Incorporating a business in Canada generally protects business owners from being personally responsible for corporate debts. Whether your company operates in Halifax, Ottawa, or Edmonton, this legal concept-known as the “corporate veil”-is a primary reason entrepreneurs choose to incorporate. However, the corporate veil offers absolutely no protection when it comes to trust fund taxes. Under federal law, the Goods and Services Tax (GST), Harmonized Sales Tax (HST), and employee payroll deductions are not corporate money. They are considered funds held in trust for the Crown.

When a corporation struggles financially, directors often make the fatal mistake of paying suppliers or landlords using the GST/HST they collected from customers. 💸 Under Section 323 of the Excise Tax Act, if the corporation goes bankrupt or ignores its tax bills, the Canada Revenue Agency (CRA) can and will aggressively pursue the corporate directors personally to recover the unremitted funds, plus compounding interest and heavy penalties. Defending yourself against these assessments requires deep knowledge of Canadian tax litigation. If you are facing director liability, it is critical to seek out a specialized tax lawyer from our directory immediately to explore your options.

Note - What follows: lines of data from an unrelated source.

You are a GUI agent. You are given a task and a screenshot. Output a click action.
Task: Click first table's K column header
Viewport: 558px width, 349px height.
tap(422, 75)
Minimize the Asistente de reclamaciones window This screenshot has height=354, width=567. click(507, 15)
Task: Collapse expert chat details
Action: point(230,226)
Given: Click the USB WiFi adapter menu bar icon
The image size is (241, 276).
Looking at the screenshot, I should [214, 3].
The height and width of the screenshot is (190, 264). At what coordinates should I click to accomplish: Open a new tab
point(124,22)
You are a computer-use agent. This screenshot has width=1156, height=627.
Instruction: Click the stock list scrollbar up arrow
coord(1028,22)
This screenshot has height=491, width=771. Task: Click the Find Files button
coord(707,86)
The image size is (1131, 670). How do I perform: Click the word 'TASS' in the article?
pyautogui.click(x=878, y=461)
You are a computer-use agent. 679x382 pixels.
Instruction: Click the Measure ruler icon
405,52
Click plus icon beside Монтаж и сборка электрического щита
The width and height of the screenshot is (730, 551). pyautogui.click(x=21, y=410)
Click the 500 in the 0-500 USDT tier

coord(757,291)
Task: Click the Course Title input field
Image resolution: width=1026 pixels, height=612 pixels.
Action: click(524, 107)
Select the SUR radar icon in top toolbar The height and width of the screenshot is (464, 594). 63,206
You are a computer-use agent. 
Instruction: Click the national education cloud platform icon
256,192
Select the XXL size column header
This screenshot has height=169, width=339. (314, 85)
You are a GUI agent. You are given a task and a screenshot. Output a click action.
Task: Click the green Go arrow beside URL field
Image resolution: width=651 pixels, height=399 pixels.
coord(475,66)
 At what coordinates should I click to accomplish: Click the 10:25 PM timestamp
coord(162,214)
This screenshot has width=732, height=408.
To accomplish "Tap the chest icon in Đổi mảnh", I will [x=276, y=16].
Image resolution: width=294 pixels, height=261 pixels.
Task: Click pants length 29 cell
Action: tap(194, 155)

Step-by-Step Process for Defending Against CRA Director Liability

Fighting a personal assessment from the CRA is a highly structured legal process. The burden of proof rests entirely on your shoulders as the director. Here is the general procedure to defend yourself.

Step 1: Receiving the CRA Notice of Assessment

The process begins when you receive a personal Notice of Assessment (NOA) from the CRA stating that you are jointly and severally liable for your corporation’s unremitted GST/HST. You must not ignore this letter. 📬 The CRA has immense collection powers and can freeze your personal bank accounts, garnish your wages, or place a lien on your family home without needing a court order.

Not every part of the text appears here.